**What to produce**. For the entries below, the result should be an exact transcription of the lines from the one with "is (1149, 672)." up to and including the one with "Given: Click the 'Thank", and only those.
[[ Task inputs open ]]
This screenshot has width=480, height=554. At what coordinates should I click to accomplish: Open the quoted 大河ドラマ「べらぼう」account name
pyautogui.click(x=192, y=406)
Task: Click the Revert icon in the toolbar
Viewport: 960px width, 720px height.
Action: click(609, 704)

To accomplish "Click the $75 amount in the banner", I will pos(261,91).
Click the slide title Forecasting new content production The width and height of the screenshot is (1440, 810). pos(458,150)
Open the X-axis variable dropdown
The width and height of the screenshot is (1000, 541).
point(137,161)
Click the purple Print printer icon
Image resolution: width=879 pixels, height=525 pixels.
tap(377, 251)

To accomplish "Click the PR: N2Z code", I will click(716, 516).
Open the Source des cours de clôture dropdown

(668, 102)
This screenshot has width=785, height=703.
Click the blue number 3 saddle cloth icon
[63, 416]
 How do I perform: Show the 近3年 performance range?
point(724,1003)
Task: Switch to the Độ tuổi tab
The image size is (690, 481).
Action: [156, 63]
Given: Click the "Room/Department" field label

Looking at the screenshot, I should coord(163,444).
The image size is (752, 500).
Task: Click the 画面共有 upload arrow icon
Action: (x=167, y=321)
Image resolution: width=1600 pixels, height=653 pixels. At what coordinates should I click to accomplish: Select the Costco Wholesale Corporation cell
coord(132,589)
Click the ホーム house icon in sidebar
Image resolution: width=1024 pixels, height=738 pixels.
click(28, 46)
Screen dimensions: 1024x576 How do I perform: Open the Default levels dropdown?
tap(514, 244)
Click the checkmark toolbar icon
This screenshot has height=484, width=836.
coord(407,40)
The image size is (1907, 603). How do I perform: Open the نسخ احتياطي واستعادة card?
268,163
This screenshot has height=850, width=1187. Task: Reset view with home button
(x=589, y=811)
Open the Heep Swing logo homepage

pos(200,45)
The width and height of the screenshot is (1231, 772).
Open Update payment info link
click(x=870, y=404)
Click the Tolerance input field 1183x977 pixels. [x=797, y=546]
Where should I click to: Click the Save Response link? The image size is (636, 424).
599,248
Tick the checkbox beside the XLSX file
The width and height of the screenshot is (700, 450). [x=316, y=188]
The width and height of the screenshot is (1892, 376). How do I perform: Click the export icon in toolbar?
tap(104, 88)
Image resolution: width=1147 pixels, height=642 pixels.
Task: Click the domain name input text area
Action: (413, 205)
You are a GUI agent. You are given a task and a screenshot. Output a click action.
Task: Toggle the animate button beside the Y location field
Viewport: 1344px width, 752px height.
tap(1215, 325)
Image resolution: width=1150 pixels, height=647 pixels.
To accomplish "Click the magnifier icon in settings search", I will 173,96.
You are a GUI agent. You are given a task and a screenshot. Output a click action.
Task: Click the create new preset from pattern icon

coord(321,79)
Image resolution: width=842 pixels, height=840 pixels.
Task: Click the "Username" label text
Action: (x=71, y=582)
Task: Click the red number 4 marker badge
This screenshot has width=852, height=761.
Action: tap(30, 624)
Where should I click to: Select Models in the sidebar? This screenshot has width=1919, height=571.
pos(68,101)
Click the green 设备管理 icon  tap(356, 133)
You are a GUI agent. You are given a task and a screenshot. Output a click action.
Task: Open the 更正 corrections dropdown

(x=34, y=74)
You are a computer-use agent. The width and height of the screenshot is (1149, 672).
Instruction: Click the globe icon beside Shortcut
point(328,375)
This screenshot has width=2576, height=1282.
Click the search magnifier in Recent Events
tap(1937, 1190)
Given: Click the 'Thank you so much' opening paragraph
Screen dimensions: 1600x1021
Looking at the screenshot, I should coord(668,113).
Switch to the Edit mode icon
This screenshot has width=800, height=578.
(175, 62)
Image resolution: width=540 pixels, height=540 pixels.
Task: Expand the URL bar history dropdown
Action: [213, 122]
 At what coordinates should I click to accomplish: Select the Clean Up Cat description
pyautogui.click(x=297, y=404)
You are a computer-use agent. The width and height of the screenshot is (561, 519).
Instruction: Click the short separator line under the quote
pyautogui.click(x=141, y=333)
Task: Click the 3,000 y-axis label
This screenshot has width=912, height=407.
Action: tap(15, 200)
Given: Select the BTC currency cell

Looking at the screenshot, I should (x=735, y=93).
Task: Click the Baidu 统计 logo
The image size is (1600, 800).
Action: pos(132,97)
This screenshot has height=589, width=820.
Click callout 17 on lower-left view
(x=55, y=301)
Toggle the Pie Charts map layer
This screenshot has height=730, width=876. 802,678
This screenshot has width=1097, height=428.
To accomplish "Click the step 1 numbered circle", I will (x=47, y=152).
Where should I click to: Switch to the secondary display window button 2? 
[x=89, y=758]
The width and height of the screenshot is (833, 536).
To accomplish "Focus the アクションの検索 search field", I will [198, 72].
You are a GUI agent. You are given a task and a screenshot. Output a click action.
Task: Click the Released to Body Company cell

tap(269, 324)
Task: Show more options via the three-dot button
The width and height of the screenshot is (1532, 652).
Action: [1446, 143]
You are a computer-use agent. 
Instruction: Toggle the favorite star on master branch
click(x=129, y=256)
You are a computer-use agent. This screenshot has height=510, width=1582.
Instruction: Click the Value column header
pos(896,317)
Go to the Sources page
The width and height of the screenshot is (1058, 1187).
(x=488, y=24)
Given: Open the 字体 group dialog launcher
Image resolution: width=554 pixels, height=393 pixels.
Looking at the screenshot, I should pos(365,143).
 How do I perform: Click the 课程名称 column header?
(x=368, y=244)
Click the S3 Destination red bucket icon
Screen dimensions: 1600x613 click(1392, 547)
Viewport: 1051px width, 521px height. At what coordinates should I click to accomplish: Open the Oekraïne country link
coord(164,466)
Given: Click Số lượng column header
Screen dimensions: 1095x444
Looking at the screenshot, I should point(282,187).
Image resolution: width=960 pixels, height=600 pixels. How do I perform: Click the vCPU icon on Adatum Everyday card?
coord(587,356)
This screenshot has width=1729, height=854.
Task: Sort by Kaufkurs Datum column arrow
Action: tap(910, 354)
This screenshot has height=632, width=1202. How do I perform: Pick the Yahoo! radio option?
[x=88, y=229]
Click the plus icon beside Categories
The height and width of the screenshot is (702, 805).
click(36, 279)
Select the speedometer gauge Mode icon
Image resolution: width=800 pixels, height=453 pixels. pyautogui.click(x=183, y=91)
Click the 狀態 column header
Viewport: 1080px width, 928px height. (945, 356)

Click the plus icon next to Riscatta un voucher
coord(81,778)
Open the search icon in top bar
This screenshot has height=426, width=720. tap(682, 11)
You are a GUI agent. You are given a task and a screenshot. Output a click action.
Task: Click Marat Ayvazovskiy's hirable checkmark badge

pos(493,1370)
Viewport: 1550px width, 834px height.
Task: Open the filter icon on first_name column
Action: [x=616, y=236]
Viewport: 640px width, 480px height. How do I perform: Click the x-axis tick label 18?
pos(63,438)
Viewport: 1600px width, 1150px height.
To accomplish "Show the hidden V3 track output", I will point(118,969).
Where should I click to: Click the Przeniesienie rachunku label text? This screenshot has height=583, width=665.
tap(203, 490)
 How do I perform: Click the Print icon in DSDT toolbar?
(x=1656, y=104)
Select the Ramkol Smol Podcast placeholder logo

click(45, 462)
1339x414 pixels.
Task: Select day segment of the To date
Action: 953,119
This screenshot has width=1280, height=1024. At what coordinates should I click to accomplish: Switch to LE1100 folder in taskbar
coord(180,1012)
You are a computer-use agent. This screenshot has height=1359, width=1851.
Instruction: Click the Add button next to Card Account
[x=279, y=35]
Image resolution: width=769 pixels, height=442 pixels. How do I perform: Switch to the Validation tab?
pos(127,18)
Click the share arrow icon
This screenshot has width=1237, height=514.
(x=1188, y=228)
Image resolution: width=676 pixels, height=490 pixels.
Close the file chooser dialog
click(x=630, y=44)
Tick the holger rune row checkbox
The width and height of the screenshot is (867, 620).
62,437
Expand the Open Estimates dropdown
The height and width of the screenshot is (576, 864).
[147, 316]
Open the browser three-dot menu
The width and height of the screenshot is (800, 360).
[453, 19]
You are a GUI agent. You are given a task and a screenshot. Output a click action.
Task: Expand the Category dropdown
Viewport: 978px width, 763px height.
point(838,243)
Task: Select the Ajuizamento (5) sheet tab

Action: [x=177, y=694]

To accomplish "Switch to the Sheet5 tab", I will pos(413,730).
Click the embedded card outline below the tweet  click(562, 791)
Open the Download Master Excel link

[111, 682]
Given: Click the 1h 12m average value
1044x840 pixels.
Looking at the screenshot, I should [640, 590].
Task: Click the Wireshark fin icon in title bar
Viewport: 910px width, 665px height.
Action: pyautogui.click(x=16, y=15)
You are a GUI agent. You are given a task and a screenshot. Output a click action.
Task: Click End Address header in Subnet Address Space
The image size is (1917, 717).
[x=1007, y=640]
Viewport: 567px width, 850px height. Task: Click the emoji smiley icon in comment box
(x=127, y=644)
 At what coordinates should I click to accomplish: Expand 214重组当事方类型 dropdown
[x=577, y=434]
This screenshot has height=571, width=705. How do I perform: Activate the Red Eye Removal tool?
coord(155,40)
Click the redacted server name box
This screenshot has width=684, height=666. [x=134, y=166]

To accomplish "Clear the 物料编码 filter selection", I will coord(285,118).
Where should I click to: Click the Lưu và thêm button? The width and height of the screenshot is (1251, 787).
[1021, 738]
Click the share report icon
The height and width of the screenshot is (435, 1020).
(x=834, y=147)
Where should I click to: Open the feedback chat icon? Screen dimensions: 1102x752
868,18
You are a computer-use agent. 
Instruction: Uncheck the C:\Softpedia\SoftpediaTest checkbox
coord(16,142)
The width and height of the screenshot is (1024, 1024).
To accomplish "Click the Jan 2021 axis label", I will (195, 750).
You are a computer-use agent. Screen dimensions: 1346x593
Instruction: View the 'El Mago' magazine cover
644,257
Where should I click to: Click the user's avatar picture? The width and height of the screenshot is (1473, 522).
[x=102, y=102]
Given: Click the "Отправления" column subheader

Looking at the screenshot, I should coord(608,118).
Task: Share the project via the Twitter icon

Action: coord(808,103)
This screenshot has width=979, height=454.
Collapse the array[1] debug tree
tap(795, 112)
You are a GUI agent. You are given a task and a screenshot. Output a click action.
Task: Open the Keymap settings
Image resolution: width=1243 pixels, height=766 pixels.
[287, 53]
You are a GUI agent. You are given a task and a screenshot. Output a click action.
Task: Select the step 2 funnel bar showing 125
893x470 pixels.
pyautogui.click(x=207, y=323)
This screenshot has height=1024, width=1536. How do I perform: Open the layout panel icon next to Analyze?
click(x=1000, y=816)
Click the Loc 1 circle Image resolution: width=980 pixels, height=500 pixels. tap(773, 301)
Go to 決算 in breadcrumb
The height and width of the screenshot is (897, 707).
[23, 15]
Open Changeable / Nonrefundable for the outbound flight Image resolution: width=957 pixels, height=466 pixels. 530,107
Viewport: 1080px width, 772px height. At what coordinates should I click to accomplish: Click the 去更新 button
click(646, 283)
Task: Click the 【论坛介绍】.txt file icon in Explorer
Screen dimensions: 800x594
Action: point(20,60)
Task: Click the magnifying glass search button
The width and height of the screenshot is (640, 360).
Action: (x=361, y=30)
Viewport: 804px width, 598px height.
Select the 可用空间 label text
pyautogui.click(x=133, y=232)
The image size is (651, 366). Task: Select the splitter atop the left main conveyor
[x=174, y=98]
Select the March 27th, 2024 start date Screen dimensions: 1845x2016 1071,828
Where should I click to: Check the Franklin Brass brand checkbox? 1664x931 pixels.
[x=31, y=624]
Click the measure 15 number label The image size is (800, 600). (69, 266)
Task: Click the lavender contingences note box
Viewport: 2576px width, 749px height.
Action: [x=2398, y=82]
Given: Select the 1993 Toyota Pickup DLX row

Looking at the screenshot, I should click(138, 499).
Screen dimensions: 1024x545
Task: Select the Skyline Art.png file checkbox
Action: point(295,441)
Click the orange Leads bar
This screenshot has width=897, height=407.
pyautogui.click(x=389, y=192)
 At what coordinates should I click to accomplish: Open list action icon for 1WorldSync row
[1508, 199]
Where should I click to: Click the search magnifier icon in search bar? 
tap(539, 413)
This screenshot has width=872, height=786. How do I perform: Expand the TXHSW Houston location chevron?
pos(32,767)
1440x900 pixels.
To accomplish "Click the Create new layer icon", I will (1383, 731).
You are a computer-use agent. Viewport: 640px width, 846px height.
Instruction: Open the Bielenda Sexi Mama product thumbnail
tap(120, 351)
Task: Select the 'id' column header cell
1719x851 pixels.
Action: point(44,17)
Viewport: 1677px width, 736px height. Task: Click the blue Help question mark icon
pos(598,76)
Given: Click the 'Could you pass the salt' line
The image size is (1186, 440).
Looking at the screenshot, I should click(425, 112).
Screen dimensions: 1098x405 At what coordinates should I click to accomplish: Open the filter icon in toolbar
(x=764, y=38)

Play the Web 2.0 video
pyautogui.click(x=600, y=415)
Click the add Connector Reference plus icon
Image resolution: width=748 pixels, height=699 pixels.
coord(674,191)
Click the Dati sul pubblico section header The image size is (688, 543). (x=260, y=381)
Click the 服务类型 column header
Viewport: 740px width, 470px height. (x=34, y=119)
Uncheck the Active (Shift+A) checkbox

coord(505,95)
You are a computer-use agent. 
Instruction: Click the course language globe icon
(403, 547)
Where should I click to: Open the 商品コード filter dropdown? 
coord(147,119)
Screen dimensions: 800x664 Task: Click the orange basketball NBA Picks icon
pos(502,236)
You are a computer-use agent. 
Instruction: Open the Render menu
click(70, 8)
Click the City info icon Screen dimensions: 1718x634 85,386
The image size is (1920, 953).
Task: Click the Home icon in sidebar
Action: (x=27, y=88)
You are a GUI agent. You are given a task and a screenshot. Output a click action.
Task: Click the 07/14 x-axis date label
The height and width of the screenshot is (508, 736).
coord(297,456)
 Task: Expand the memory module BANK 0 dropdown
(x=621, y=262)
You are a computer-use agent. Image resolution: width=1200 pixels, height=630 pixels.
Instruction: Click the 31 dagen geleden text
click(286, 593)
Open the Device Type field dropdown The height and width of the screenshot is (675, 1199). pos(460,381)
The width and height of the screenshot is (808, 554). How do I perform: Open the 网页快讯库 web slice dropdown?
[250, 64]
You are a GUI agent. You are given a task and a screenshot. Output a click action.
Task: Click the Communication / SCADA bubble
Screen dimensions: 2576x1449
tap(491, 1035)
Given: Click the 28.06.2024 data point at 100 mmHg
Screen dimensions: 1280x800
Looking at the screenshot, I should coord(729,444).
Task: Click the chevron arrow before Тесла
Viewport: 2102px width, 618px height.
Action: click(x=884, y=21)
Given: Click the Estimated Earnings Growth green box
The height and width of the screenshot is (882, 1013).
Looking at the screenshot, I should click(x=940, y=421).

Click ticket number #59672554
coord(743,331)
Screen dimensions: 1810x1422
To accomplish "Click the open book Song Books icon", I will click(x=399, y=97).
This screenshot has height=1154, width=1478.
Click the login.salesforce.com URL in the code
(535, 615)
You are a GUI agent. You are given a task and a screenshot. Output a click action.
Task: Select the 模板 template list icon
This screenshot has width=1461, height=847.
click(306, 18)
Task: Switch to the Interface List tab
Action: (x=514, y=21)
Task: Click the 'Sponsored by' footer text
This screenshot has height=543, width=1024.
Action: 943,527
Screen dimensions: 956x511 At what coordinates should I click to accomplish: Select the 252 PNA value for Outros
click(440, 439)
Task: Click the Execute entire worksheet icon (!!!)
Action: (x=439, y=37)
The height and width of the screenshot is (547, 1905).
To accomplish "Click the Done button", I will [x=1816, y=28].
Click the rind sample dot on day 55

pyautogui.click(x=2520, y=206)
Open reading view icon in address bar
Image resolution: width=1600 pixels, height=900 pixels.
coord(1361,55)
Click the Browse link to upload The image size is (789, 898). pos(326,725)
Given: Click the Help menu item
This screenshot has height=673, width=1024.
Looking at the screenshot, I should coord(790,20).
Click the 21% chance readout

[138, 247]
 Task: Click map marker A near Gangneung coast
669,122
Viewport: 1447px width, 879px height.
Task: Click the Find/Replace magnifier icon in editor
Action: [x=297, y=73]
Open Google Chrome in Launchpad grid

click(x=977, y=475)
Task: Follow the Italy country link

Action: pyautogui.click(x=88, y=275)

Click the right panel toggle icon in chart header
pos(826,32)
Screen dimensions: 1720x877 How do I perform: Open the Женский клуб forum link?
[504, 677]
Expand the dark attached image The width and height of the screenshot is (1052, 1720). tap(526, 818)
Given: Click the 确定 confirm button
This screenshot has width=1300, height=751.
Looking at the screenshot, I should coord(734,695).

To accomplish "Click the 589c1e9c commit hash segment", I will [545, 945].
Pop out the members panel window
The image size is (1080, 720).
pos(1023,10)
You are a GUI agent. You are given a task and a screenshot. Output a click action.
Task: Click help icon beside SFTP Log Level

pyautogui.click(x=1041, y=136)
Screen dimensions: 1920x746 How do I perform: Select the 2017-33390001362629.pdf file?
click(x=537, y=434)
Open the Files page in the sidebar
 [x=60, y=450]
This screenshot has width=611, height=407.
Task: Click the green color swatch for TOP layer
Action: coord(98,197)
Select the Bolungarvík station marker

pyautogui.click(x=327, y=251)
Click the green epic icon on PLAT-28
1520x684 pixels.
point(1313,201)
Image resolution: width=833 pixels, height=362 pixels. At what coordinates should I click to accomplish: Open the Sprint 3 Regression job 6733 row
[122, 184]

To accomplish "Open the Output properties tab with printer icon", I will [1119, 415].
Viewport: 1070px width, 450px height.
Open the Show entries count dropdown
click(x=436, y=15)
[[ Task inputs closed ]]
**Exercise solution**.
You are a computer-use agent. The width and height of the screenshot is (1149, 672).
Instruction: Click the globe icon beside Shortcut
point(328,375)
This screenshot has width=2576, height=1282.
Click the search magnifier in Recent Events
tap(1937, 1190)
Given: Click the 'Thank you so much' opening paragraph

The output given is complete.